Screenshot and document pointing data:
^^^^^^^^^^^^^^^^

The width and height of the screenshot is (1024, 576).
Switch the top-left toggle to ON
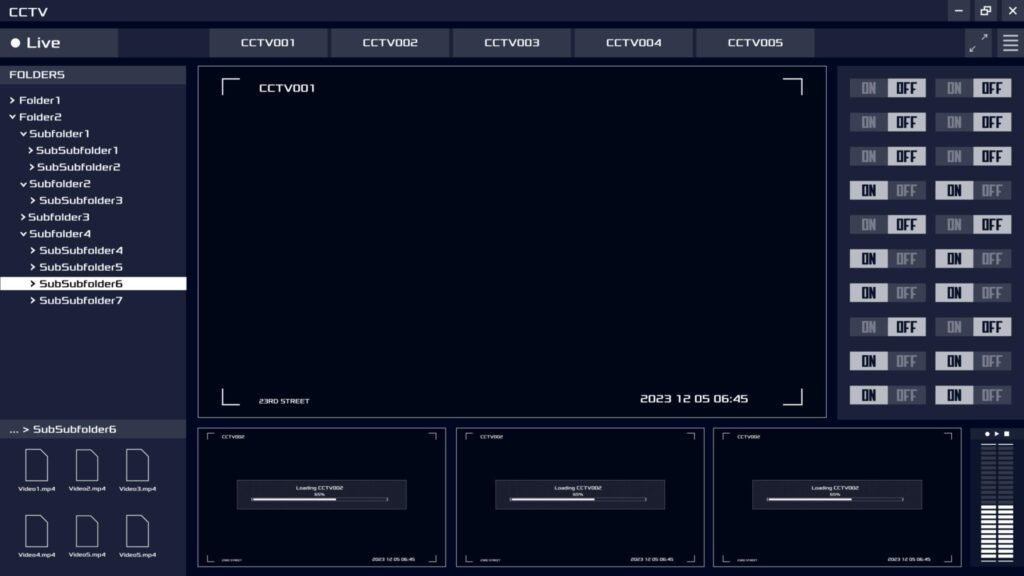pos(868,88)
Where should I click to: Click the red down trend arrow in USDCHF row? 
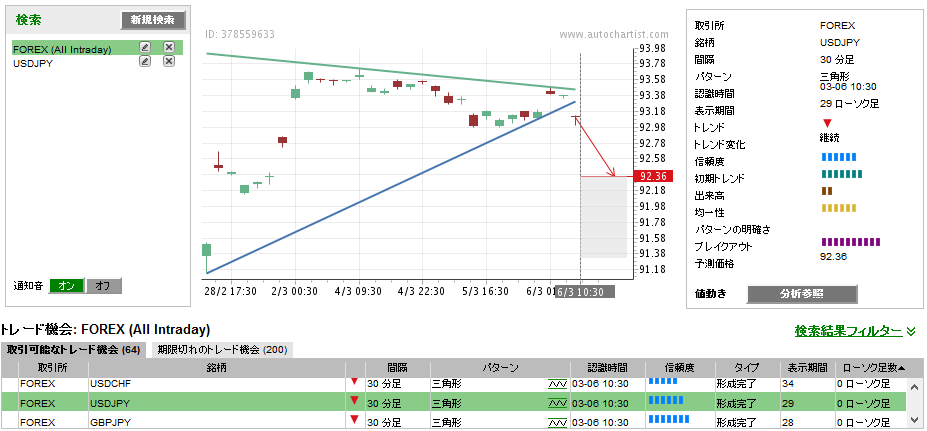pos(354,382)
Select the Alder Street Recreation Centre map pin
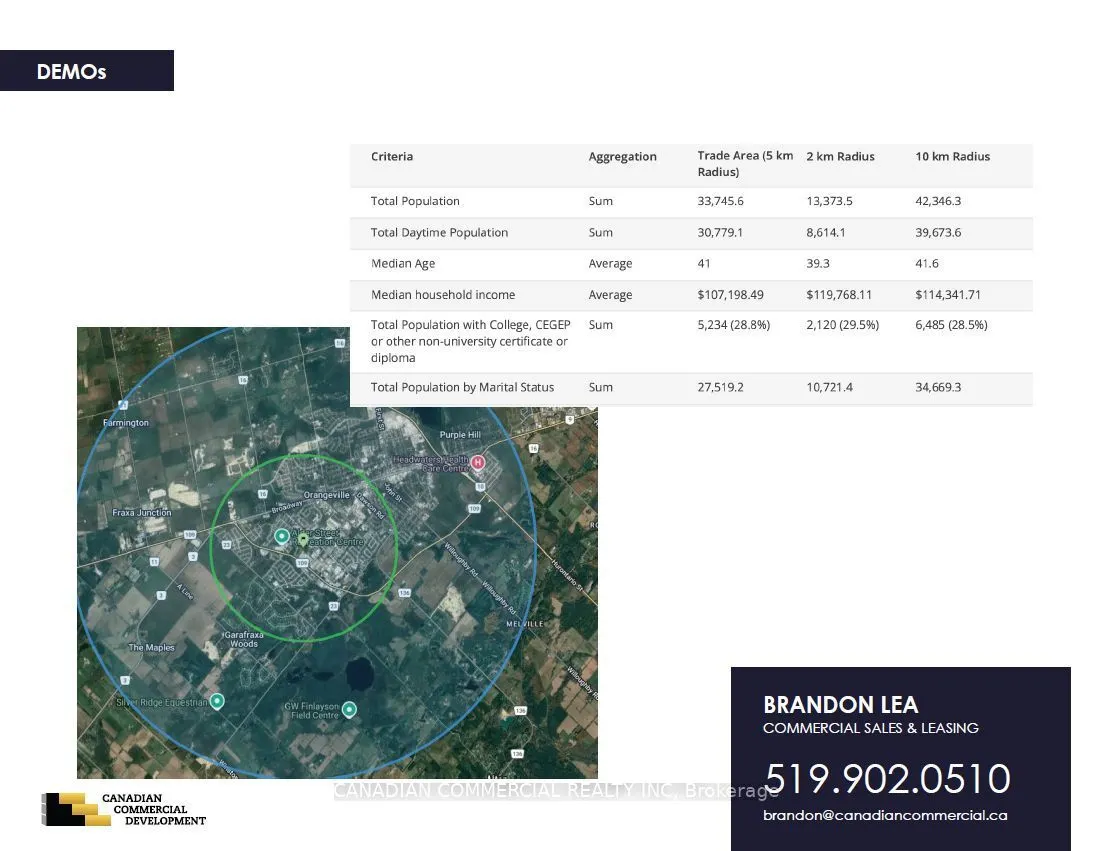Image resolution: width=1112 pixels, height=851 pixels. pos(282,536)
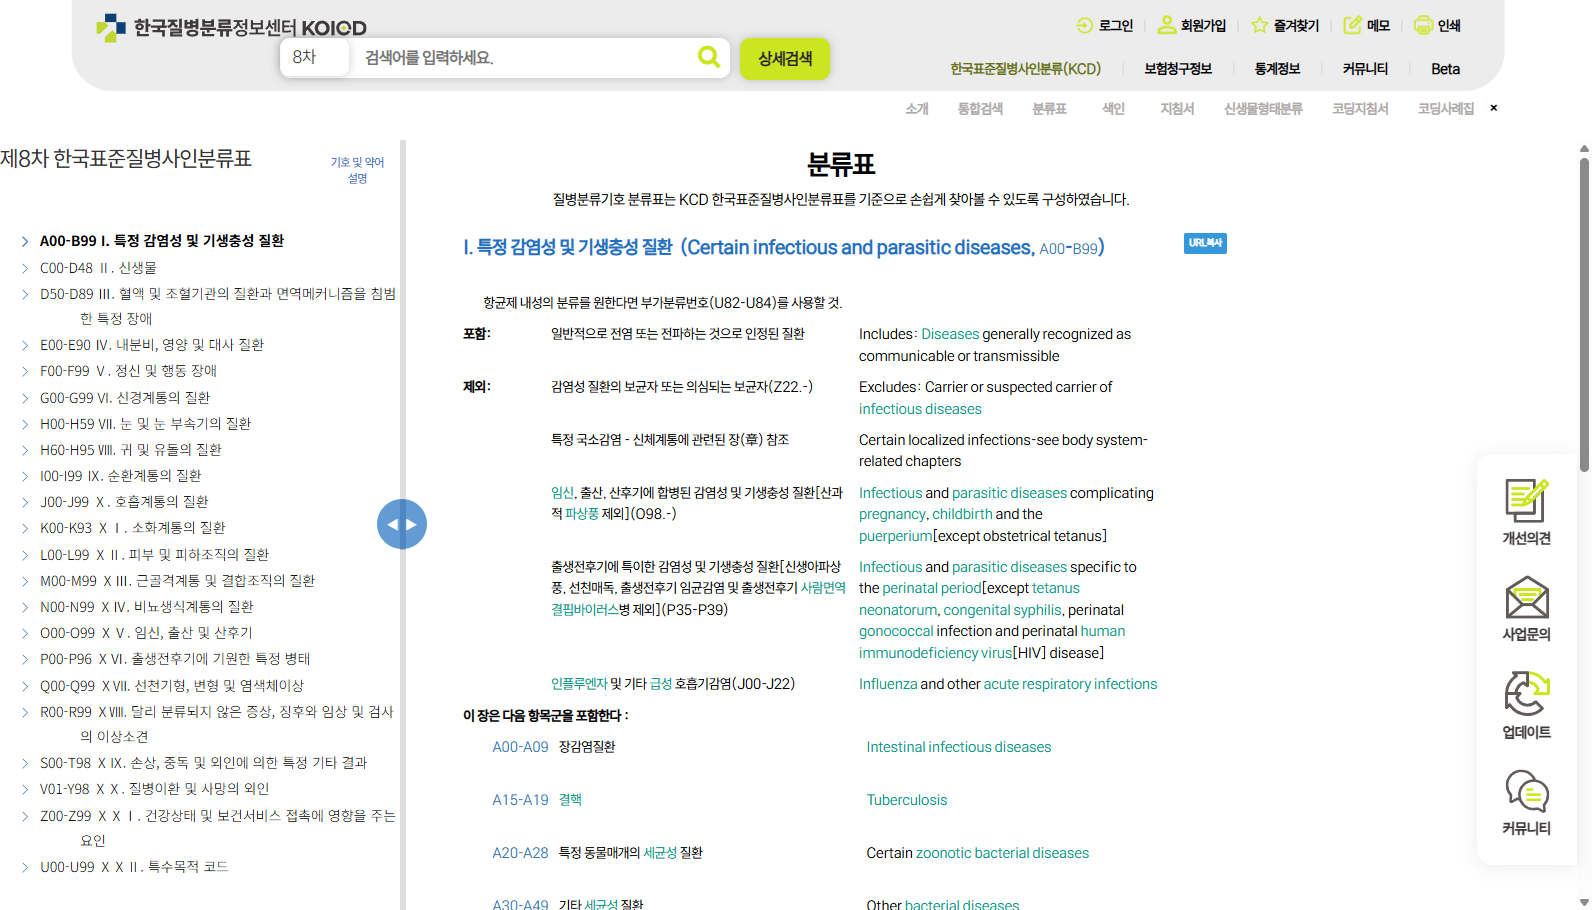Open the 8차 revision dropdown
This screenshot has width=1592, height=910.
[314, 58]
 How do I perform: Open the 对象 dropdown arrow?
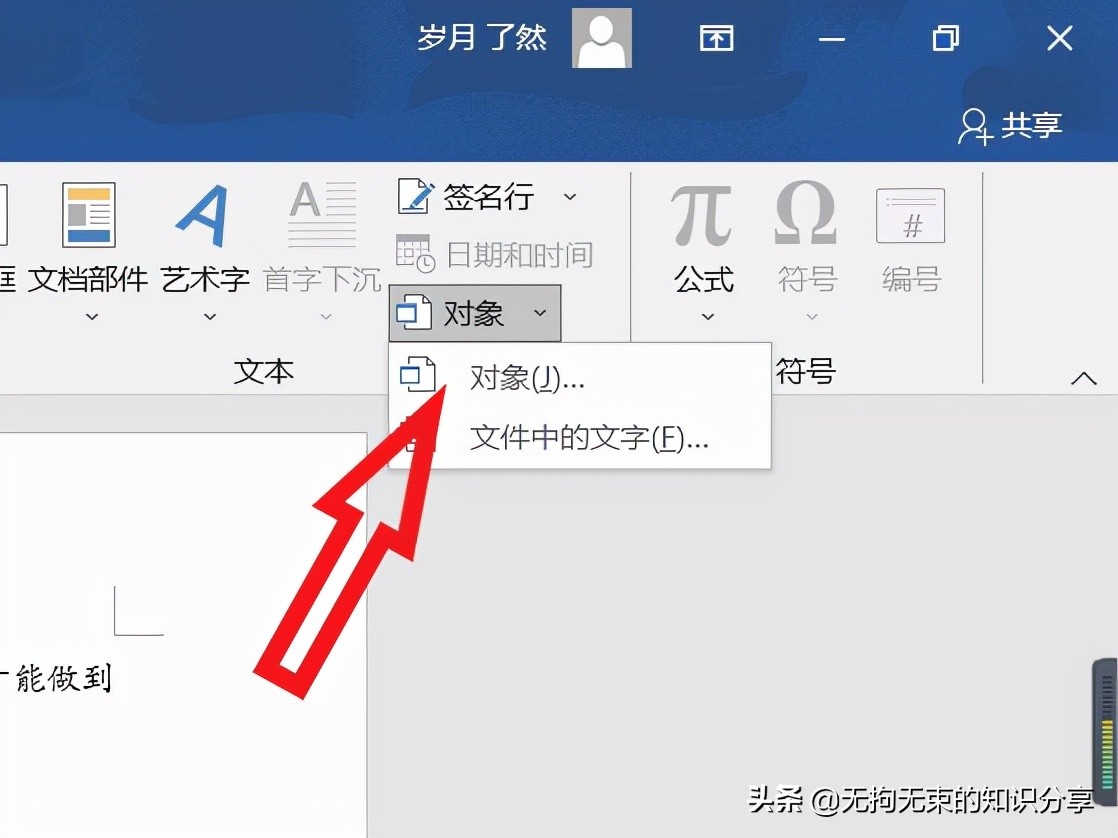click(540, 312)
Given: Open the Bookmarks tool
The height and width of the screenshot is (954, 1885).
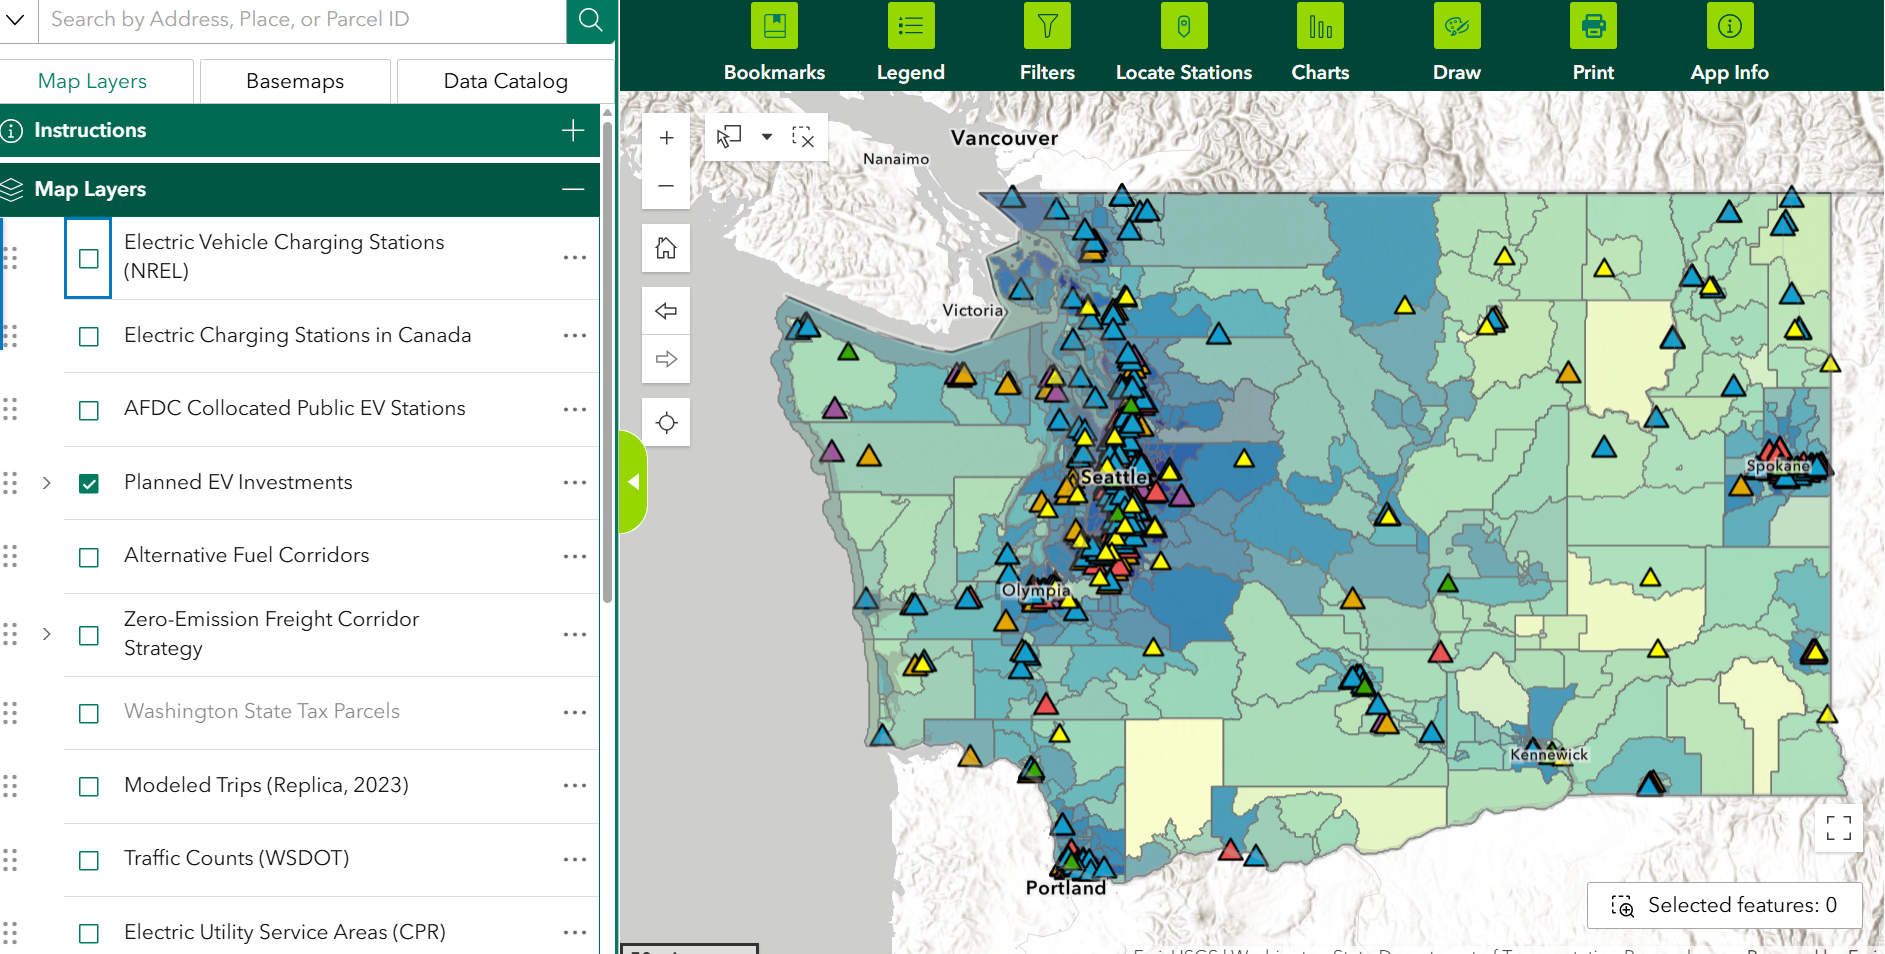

^^^^^^^^^^^^^^^^

## What you are asked to do
Reproduce every one of the entries above word for word, omitting the pictures.

## Result of this task
The width and height of the screenshot is (1024, 576).
Switch the top-left toggle to ON
pos(868,88)
Where should I click to: Click the red down trend arrow in USDCHF row? 
pos(354,382)
Select the Alder Street Recreation Centre map pin
Image resolution: width=1112 pixels, height=851 pixels. pos(282,536)
Open the 8차 revision dropdown
This screenshot has width=1592, height=910.
[314, 58]
 How do I perform: Open the 对象 dropdown arrow?
click(540, 312)
Given: Open the Bookmarks tool
The height and width of the screenshot is (954, 1885).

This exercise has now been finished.